- **TASK TO COMPLETE**
Continue the news report on the Italian media conspiracy theories about Pope Francis's rumored brain tumor, picking up after its final sentence.

- **DOCUMENT SECTION**
--*--
Conspiracy Theories Fill Italy Media Over Pope Brain Tumor Story

Pope Francis
Pope Francis blesses the faithful during his Wednesday general audience in Saint Peter's square at the Vatican October 21, 2015.  REUTERS/Alessandro Bianchi

Conspiracy theories worthy of a Dan Brown novel sprouted in the Italian media on Thursday, with accusations that Pope Francis's enemies were looking to undermine him after a newspaper reported he had a brain tumor.

The Vatican angrily denied Wednesday's story, calling it irresponsible and inexcusable, but rather than fading out of sight, the saga has inflated into a cloak-and-dagger whodunnit.

"Who wants the pope dead", the main headline in Il Giornale newspaper said. La Repubblica and La Stampa, both respected dailies, wrote of a "shadow of a plot" on their front pages.

Most papers concluded that the story was false. But rather than dismissing it as a journalistic error, commentators and churchmen in the land that gave the world Machiavelli, the master of political cunning, looked for hidden intrigue.
--*--
- **RECORDS SUPPLIED**
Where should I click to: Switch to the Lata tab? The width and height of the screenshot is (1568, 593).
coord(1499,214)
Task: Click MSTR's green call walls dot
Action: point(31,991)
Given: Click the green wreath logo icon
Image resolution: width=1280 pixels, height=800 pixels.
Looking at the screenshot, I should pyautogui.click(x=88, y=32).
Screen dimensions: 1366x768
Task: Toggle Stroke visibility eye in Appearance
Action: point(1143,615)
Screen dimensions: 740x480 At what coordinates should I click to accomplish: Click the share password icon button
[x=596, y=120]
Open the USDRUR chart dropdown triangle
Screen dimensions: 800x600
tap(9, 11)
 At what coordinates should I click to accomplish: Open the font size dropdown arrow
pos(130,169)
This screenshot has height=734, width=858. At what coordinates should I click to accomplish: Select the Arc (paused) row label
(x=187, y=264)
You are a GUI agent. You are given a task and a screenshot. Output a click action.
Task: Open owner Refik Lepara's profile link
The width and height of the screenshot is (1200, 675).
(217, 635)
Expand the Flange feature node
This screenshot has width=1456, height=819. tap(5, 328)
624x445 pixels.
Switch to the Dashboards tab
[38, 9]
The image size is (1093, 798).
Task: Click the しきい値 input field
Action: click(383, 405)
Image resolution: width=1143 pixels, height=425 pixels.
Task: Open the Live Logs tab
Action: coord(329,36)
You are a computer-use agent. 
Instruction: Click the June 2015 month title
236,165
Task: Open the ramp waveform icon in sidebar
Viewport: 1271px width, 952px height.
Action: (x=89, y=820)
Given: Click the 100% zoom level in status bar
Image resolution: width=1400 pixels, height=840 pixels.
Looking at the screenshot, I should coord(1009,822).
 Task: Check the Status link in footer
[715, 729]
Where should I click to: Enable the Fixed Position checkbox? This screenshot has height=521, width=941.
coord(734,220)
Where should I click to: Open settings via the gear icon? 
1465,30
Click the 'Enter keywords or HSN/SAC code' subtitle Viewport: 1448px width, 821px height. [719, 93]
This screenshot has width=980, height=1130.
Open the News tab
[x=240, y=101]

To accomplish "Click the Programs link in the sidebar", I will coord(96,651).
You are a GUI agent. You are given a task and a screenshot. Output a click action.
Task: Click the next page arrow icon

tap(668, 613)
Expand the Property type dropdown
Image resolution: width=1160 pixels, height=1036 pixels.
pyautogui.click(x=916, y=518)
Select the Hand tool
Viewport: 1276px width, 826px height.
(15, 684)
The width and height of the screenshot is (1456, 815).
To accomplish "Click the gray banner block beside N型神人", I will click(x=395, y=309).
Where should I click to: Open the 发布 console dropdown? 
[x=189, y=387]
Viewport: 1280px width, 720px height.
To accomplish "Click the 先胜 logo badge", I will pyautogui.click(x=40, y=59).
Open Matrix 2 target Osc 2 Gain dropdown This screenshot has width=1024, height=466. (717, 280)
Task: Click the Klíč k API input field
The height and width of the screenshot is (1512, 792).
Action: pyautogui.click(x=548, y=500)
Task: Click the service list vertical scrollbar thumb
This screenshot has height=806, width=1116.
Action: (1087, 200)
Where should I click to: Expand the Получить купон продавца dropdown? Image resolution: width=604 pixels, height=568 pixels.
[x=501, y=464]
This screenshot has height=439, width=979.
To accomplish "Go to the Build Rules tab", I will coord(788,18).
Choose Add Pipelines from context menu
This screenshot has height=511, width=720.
--*--
- **EXPECTED OUTPUT**
The common denominator was that the pope's foes within the Vatican and the Catholic Church want to weaken his authority as a pivotal meeting of world bishops on family issues nears its end on Sunday.

La Repubblica quoted Argentine Bishop Victor Manuel Fernandez as fearing a well-planned "apocalyptic strategy" against Francis by conservatives who want to destabilize the Church and block his attempts to change it.

Leading political columnist Massimo Franco wrote in Corriere della Sera daily that the story was probably "hatched in the most murky Vatican underground and was aimed at de-legitimizing the pontiff".

La Stampa called the saga part of a "calumny to block change".

It all stemmed from a report in Quotidiano Nazionale that a Japanese doctor had secretly visited the Vatican in January to examine the pope and concluded that he had a benign tumor that could be treated without surgery.

The Vatican issued three detailed denials and the doctor, Takanori Fukushima, released a statement through his office in North Carolina that said: "I have never medically examined the pope. These stories are completely false."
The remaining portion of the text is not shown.